I have the following power series:
$$ \sum_{n = 1}^{\infty} (1 + \frac{1}{n^{1/n}} )^{n} \sin^{2n}(\frac{n \pi}{3}) z^{n} $$
The question asks me to find the radius of convergence.
Here is my attempt:
I consider the ratio test with $a_n =(1 + \frac{1}{n^{1/n}} )^{n} \sin^{2n}(\frac{n \pi}{3}) z^{n}$
$$ \frac{a_{n+1}}{a_n} = \frac{(1 + \frac{1}{(n+1)^{1/(n+1)}} )^{n+1} \sin^{2n+2}(\frac{(n+1) \pi}{3}) z^{n+1}}{(1 + \frac{1}{n^{1/n}} )^{n} \sin^{2n}(\frac{n \pi}{3}) z^{n}} $$
I tried to simplify this expression, but it seems to be complicated and unapproachable.
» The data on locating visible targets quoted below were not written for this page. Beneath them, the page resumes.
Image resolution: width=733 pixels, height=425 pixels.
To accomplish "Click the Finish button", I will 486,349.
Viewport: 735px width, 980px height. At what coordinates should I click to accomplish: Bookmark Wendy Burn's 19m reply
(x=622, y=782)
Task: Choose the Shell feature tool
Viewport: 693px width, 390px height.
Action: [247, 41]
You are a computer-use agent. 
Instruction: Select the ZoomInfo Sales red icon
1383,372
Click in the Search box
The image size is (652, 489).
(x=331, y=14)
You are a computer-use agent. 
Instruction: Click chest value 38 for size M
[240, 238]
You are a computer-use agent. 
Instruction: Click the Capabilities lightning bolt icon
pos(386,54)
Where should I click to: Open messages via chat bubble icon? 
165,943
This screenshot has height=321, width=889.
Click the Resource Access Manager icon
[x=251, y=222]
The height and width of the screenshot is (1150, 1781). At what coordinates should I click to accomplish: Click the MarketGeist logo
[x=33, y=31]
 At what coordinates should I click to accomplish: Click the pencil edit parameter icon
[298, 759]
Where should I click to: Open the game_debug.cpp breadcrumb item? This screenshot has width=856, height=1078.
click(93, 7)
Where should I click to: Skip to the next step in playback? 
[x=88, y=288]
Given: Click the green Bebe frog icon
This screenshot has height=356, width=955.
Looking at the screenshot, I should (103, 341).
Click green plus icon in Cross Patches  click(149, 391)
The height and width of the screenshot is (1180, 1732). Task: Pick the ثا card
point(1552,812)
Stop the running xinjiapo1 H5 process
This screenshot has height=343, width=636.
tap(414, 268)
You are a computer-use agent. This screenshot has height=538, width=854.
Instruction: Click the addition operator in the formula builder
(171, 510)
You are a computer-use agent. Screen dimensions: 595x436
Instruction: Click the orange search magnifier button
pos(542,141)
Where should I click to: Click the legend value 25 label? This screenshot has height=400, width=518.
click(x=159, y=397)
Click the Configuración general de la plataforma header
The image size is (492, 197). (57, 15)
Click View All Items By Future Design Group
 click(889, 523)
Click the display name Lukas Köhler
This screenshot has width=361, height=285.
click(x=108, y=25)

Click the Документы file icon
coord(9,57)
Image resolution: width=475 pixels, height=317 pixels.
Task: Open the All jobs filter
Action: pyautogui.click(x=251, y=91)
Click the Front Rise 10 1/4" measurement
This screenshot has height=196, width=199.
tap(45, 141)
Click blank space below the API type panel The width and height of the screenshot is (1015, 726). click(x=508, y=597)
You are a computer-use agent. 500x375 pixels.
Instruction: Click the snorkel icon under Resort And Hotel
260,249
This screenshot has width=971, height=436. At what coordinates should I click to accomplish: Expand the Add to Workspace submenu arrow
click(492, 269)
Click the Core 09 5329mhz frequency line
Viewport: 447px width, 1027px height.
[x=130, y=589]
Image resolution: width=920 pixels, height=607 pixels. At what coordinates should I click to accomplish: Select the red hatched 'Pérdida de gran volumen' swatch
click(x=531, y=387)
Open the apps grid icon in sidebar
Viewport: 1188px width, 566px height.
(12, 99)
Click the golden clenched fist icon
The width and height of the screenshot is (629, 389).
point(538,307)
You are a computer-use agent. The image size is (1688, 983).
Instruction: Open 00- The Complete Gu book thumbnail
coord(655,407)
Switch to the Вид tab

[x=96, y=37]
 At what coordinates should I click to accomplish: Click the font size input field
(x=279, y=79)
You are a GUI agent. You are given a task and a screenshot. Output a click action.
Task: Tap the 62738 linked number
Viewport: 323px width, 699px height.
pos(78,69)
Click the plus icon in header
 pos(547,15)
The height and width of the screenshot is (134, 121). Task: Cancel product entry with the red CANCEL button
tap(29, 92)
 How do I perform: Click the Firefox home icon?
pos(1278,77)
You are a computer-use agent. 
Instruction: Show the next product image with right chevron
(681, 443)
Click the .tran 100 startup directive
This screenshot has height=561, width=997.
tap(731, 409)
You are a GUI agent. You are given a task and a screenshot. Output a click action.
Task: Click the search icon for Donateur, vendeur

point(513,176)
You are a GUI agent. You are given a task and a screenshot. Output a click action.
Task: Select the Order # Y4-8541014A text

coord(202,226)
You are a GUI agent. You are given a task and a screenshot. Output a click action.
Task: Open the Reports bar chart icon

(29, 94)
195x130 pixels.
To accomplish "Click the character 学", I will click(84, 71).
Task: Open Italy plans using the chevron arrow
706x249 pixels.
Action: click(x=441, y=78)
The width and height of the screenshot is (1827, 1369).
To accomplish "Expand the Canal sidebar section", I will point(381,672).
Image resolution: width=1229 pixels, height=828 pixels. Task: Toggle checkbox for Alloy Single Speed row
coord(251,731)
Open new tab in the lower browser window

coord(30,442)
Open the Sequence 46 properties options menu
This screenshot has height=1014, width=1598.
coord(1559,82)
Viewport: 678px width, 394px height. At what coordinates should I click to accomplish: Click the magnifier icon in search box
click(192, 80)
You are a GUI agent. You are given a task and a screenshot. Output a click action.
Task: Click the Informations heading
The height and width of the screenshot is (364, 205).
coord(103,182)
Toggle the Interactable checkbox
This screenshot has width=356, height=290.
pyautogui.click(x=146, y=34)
I am stuck this way. Is there another way to solve this problem?
Denoting $ \left(\forall n\in\mathbb{N}\right),\ b_{n}=\left(1+\frac{1}{\sqrt[n]{n}}\right)^{n} $, and $ \left(\forall n\in\mathbb{N}\right),\ c_{n}=b_{n}\left(\frac{3}{4}\right)^{n} $, and $ \left(\forall n\in\mathbb{N}\right),\ a_{n}=b_{n}\sin^{2n}{\left(\frac{n\pi}{3}\right)} $. $ R_{a} $ is the radius of convergence of $ \sum\limits_{n\geq 0}{a_{n}z^{n}} $, and $ R_{b} $ the radius of convergence of $ \sum\limits_{n\geq 0}{b_{n}z^{n}} \cdot $
Note that $ \left(\forall n\in\mathbb{N}\right),\ \left|\sin{\left(\frac{n\pi}{3}\right)}\right|\leq\frac{\sqrt{3}}{2} $, hence $ \left|a_{n}\right|\leq b_{n}\left(\frac{\sqrt{3}}{2}\right)^{2n} $, and thus $ R_{c}\leq R_{a} \cdot $
Since $ c_{n}\underset{n\to +\infty}{\sim}2^{n}\left(\frac{3}{4}\right)^{n} $, we get that $ R_{c}=\frac{2}{3} $, and thus $ R_{a}\geq \frac{2}{3} \cdot $
Setting $ z=\frac{2}{3} $, we know $ \left(1+\frac{1}{\sqrt[n]{n}}\right)^{n}\sin^{2n}{\left(\frac{n\pi}{3}\right)}\left(\frac{2}{3}\right)^{n}\underset{n\to +\infty}{\sim}\left(\frac{2}{\sqrt{3}}\sin{\left(\frac{n\pi}{3}\right)}\right)^{2n} $, which does not approache $ 0 $ when $ n $ goes to $ +\infty $, which means the series diverges and thus $ R_{a}\leq\frac{2}{3} $
Conclusion : $$ R_{a}=\frac{2}{3} $$